Lake Washington Technical College near Seattle illustrates the difference this funding makes. Given skyrocketing enrollments and budget shortfalls, many students there see an academic adviser just once, when they first enroll. Opportunity Grants, however, allow Lake Washington to give proactive advising and support for a full year to the poorest students on campus so they can achieve their educational goals. While no independent evaluation is yet available, state data shows that Opportunity Grant recipients have higher retention or completion rates (81 percent) compared with Pell grant recipients (73 percent) and other low-income students (54 percent) enrolled in the same high-demand occupational programs.
I-BEST and Opportunity Grants are innovative program strategies for increasing student success. But given that funding for colleges is typically driven by enrollments, and not by student outcomes, how can states and the federal government encourage wider adoption of such strategies? Washington state's answer is the Student Achievement Initiative, which rewards colleges financially according to how many students they help achieve learning milestones associated with higher future earnings (the tipping point). These milestones include increased basic skills, completion of a remediation course, and earning 15, and then 30, college-level credits. Colleges receive the most funding for improving learning outcomes for the lowest-skilled students. And unlike most postsecondary data systems, the measurement system for this initiative tracks the progress of all college students, from recent high school graduates to working adults to English-language learners. Colleges can look at their own student outcome data as well as compare their outcomes to their peers. And the performance funding the colleges earn is on top of their existing state subsidy and is added to that base in future years, giving them resources they can plan on for sustaining innovation.
Elsewhere, statewide initiatives in Illinois, Wisconsin, and Minnesota, like I-BEST, are bridging the basic-skills gap in key career pathways for low-income students. Kentucky's Ready to Work initiative uses federal welfare block grant funds to staff on-campus counselors, who provide services similar to those funded under Opportunity Grants, and also provides work-study jobs for low-income parents in community colleges.

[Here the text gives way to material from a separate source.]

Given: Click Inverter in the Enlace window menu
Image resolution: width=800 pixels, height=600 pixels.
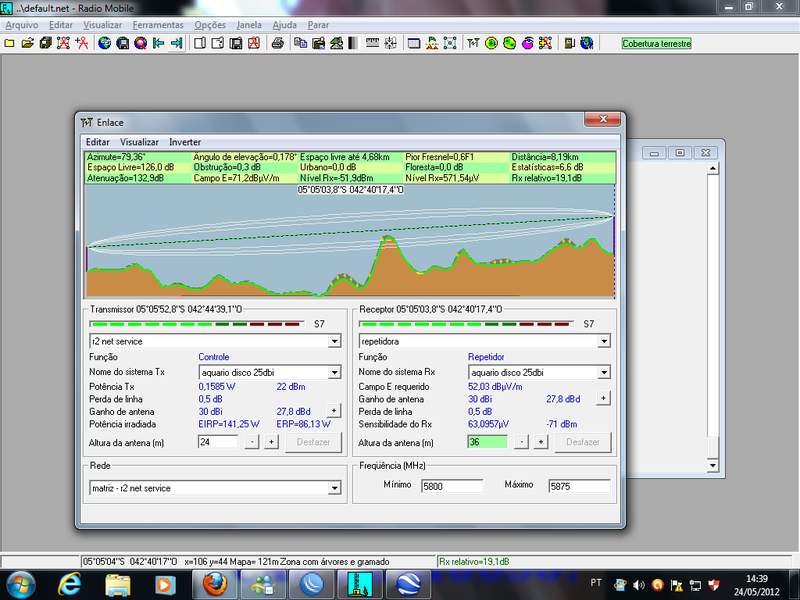Looking at the screenshot, I should (x=185, y=142).
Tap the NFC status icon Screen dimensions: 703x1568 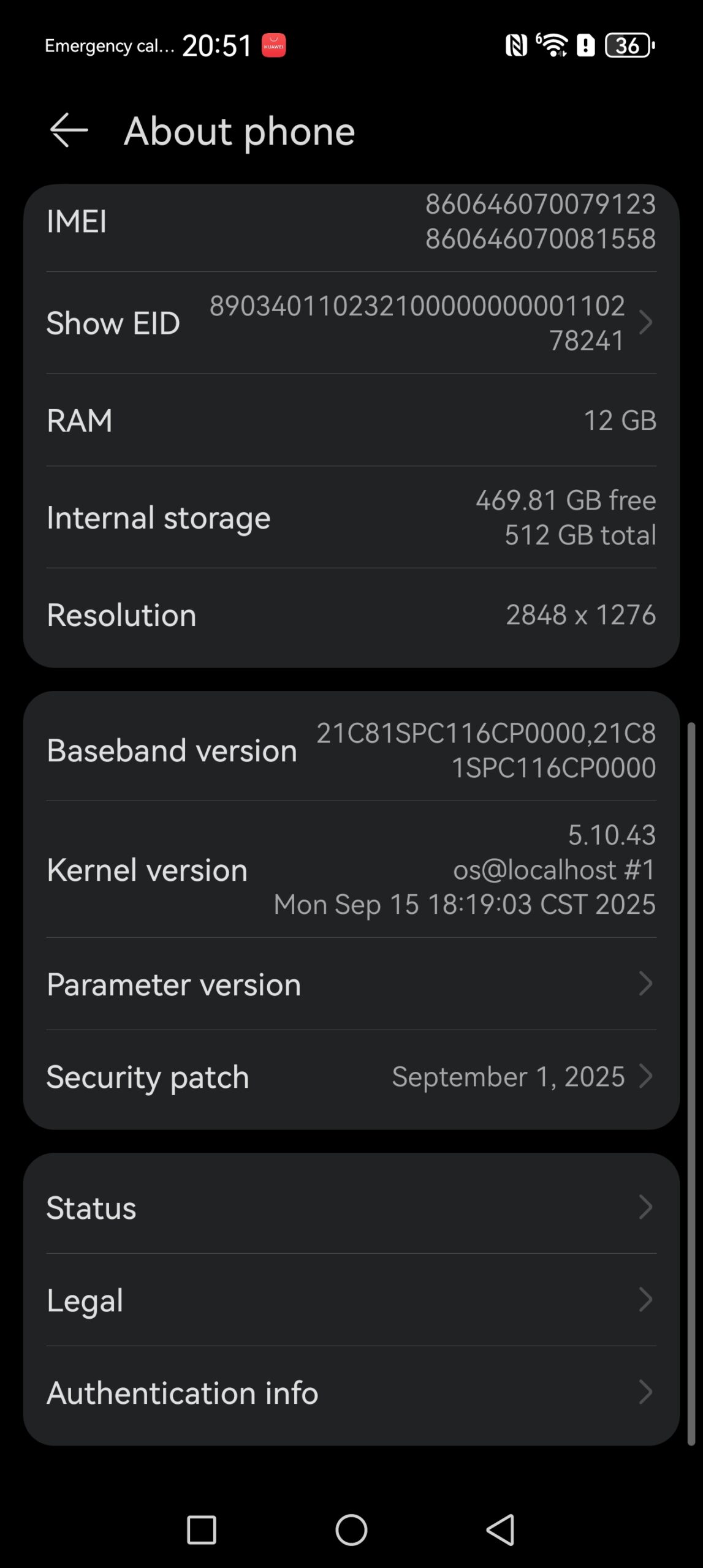pos(516,45)
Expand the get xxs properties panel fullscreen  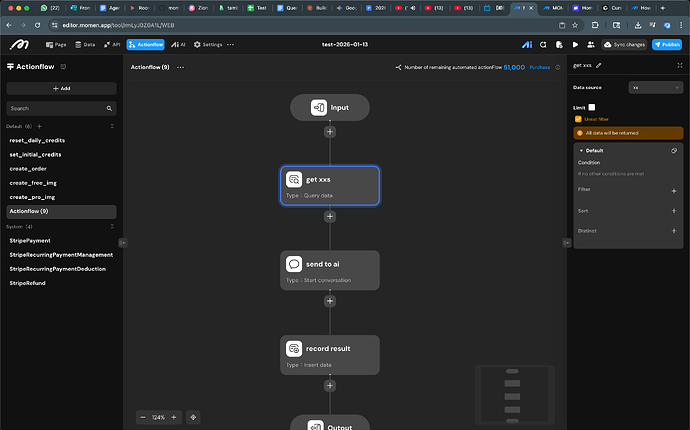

As the Obama administration and Congress move on new community college and student success initiatives, they should follow the other Washington's lead and pursue solutions to these challenges: how to bridge the remediation and college-credit divide; how to pair our investment in access with an equal one in success; how to make the outcomes of low-income and low-skilled students matter to a college's bottom line. Washington state may not have all the answers, but surely these are the right questions.